**** Material shown ****

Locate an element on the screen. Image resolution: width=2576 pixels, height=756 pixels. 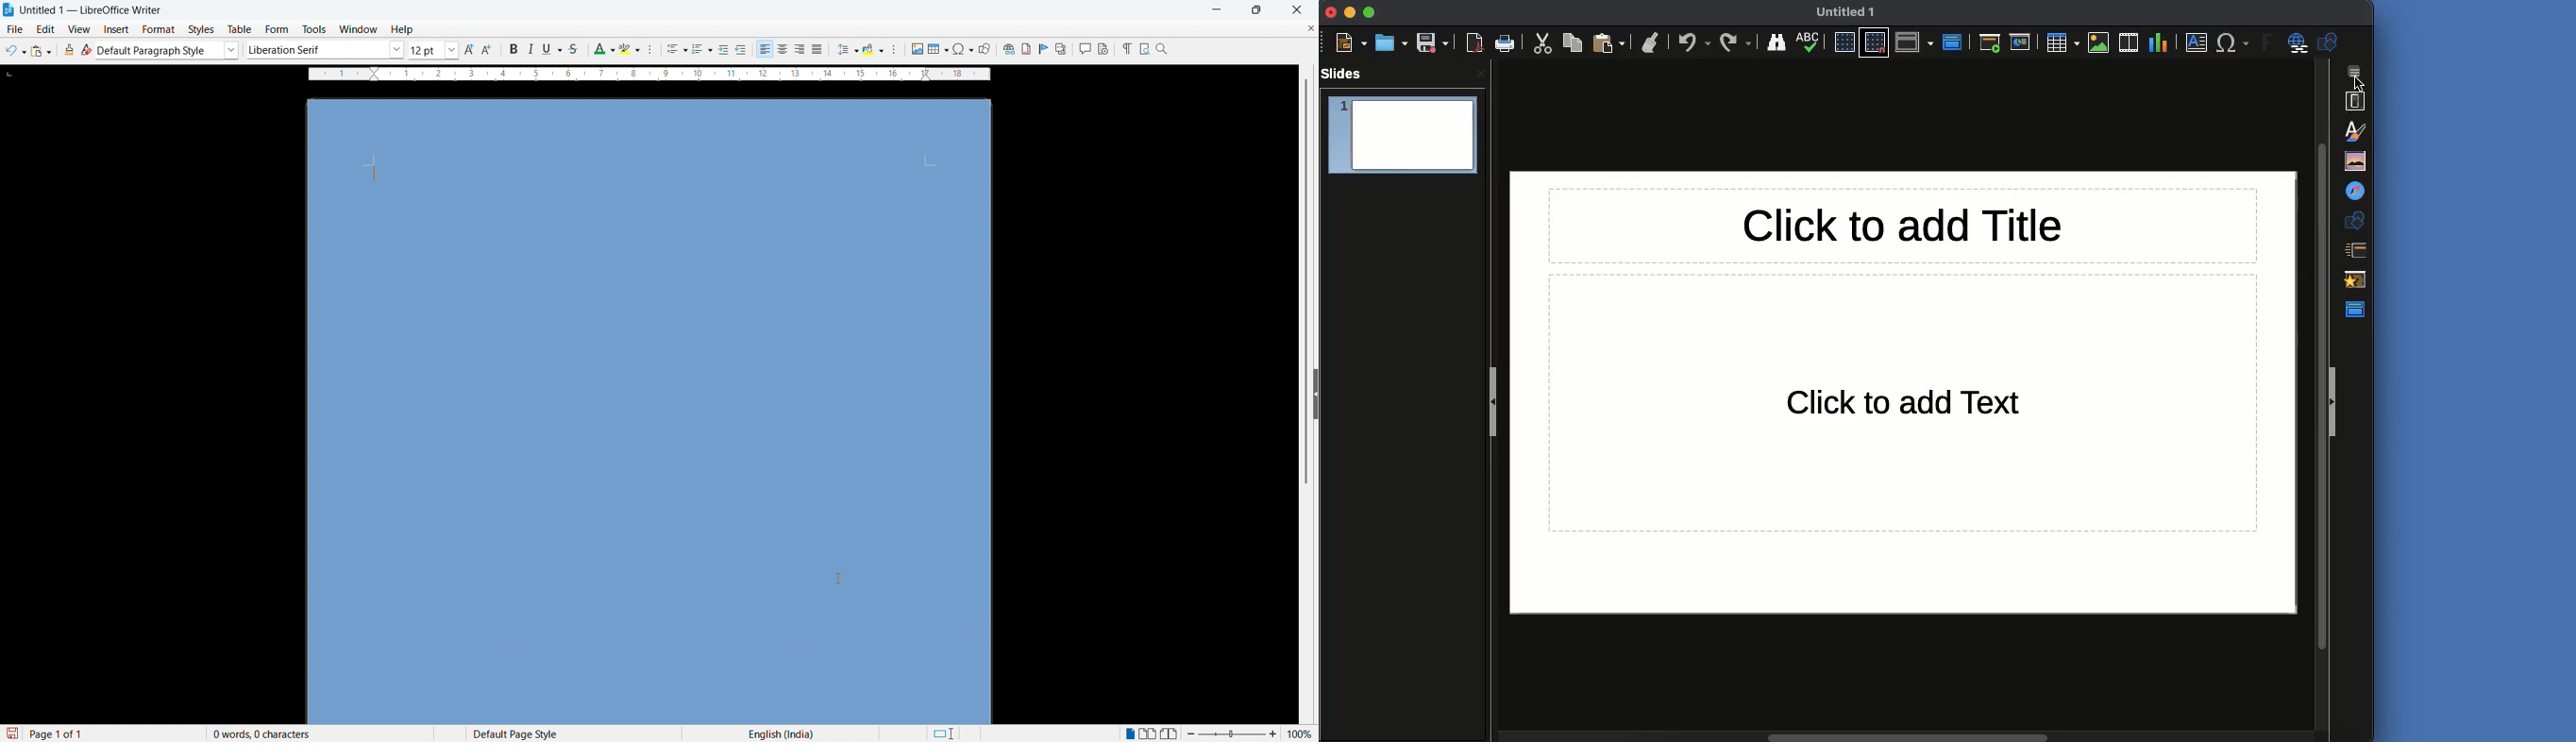
italic  is located at coordinates (529, 49).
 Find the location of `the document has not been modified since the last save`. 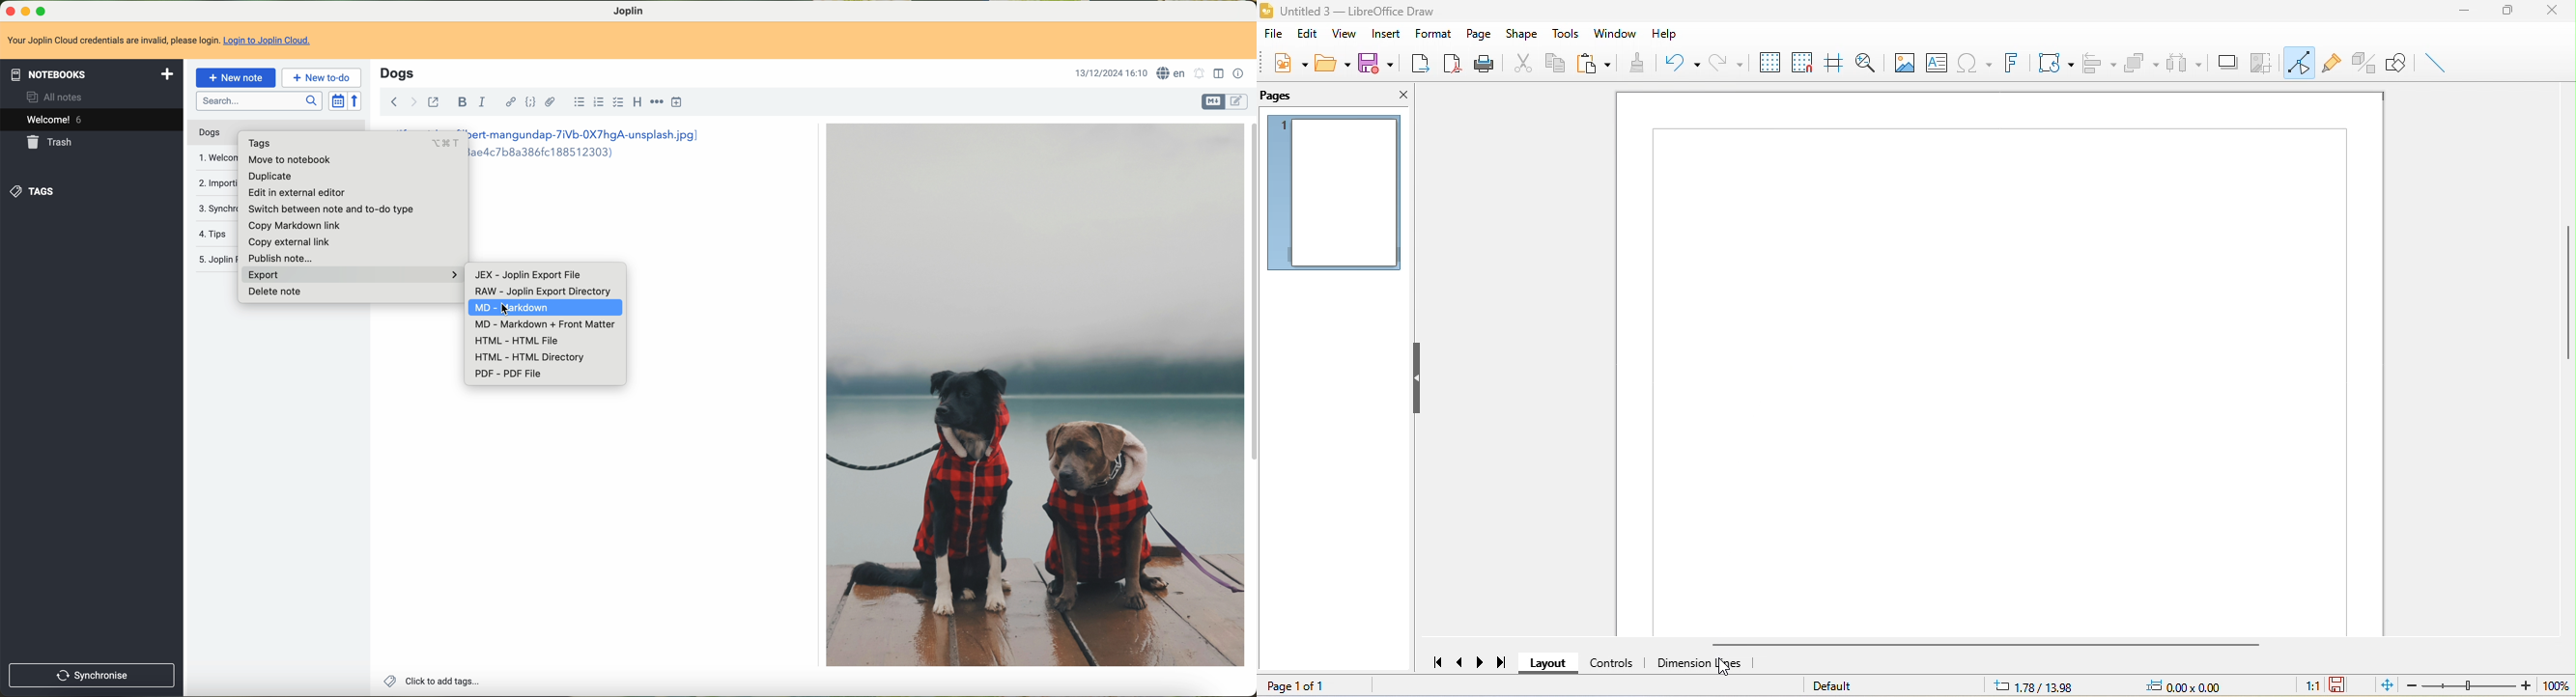

the document has not been modified since the last save is located at coordinates (2345, 685).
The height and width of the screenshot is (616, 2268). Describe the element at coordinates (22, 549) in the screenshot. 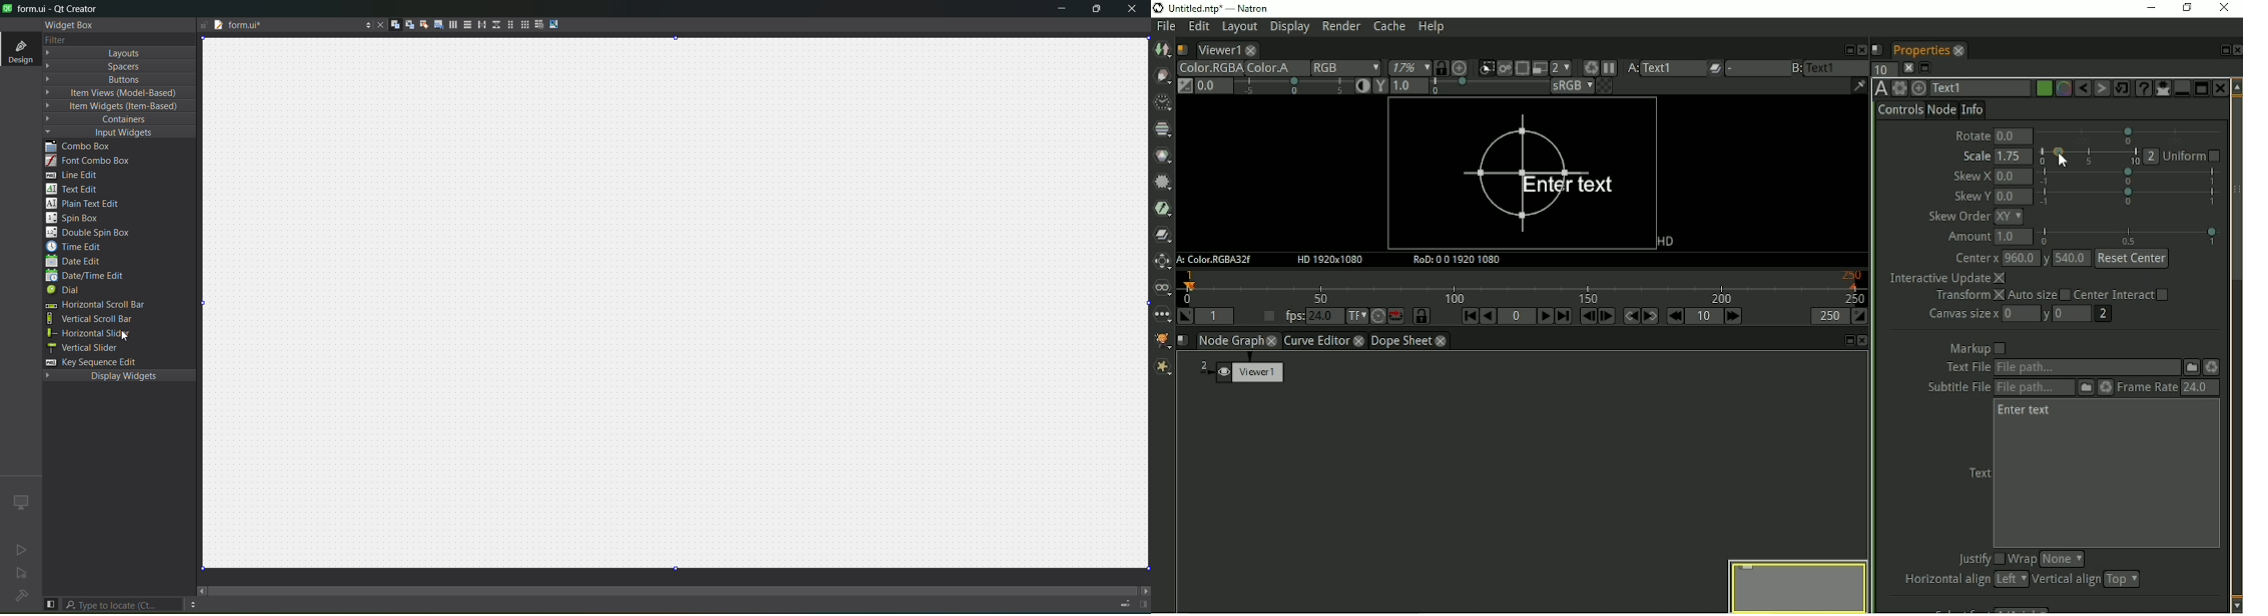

****

» What this task involves: Return all the records above line for line without changing anything, and leave the pictures out.

» Output of the task:
Locate an element on the screen. Image resolution: width=2576 pixels, height=756 pixels. 
italic  is located at coordinates (529, 49).
 Find the location of `the document has not been modified since the last save`. 

the document has not been modified since the last save is located at coordinates (2345, 685).
The height and width of the screenshot is (616, 2268). Describe the element at coordinates (22, 549) in the screenshot. 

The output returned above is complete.